EXERCISE DIRECTIONS — Copy the items from the line with "Click the blank" up to and including the line with "pyautogui.click(x=311, y=353)", adding 88 to every coordinate in the answers.
--- Start ---
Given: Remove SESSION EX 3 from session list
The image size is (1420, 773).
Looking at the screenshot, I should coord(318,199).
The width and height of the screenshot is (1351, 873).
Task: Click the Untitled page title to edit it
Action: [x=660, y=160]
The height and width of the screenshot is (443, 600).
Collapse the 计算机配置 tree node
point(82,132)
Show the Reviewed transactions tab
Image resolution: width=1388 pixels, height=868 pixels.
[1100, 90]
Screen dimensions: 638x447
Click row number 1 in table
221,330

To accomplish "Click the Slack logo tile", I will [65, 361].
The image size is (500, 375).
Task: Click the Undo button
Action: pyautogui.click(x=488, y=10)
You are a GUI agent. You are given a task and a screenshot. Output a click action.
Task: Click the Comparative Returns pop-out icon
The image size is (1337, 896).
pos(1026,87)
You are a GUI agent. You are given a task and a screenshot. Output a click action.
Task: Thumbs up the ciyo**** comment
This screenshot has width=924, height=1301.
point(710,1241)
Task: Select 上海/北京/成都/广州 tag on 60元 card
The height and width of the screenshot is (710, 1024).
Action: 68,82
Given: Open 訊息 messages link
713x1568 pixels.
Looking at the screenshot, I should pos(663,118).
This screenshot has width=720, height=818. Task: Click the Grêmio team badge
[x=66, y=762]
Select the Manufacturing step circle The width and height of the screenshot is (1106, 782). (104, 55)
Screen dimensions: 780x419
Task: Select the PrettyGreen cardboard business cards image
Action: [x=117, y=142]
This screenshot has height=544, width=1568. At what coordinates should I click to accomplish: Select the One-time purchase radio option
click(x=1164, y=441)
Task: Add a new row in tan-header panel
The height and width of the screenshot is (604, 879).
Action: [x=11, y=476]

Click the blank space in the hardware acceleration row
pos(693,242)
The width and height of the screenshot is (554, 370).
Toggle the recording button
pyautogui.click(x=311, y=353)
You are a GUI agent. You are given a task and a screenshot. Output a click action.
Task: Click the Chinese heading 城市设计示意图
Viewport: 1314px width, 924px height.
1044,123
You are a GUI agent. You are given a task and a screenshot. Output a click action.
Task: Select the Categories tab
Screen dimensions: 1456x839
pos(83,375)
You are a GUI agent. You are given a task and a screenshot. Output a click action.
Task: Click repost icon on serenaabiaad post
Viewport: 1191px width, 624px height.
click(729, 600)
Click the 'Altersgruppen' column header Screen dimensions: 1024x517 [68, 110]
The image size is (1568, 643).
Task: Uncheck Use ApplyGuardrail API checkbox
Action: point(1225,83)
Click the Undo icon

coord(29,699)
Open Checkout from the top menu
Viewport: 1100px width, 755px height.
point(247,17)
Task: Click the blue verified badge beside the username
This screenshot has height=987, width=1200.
--- End ---
SOLUTION —
Click the blank space in the hardware acceleration row
pos(781,330)
The width and height of the screenshot is (554, 370).
Toggle the recording button
pyautogui.click(x=399, y=441)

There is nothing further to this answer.